Web Scraping Google News using Python: Step-by-Step Guide
Discover how to leverage Google News and Python for an array of advanced applications with our comprehensive guide. Whether for market research, sentiment analysis or crisis management, these easy-to-implement techniques can help transform your approach to news gathering.
We’ll provide detailed instructions on using the Google SERP API and web scraping libraries such as Beautiful Soup and Selenium for automated information gathering. These methods allow you to explore more advanced use cases beyond catching up with today’s headlines. Discover an easier way to interact with news today!
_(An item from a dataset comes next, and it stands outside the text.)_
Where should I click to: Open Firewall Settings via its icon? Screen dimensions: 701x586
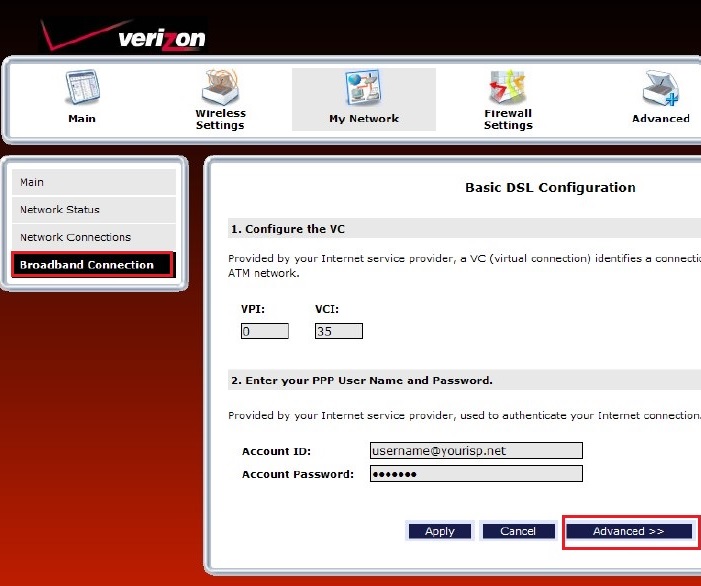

Get instant access to structured Google News search results in real time, without blocks or CAPTCHAs with Google News API. Streamline your development process and get the freshest news headlines, articles, and more in HTML or JSON format.
Get real-time access to Google search results, structured data, and more with our powerful SERP API. Streamline your development process with easy integration of our API. Start your free trial now!
Google News Scraping using API
There are two ways to extract news from Google search results: using a Python library for web scraping, or using the Google News API. The API option is a great choice for beginners and anyone who wants to avoid the hassle of dealing with blocking, captchas, and proxy rotation.
The Google News API gives you data in a JSON format, which is easy to process and work with. Let’s see how to scrape google news headlines and descriptions using the Google News API, what you need, and how to save the obtained data in Excel.
Sign Up and Get an API key
To use the API, you need an API key. To get it, go to the HasData website and sign up.
Go to the Dashboard tab in your account and copy your personal API key. We will need it later.
Set the Parameters
First, let’s install the necessary libraries. To do this, specify the following in the command prompt:
pip install requests
pip install pandas
The Requests library is a request library that will allow us to request the API to get the necessary data. And the Pandas library is needed to process the data and then save it as an Excel file.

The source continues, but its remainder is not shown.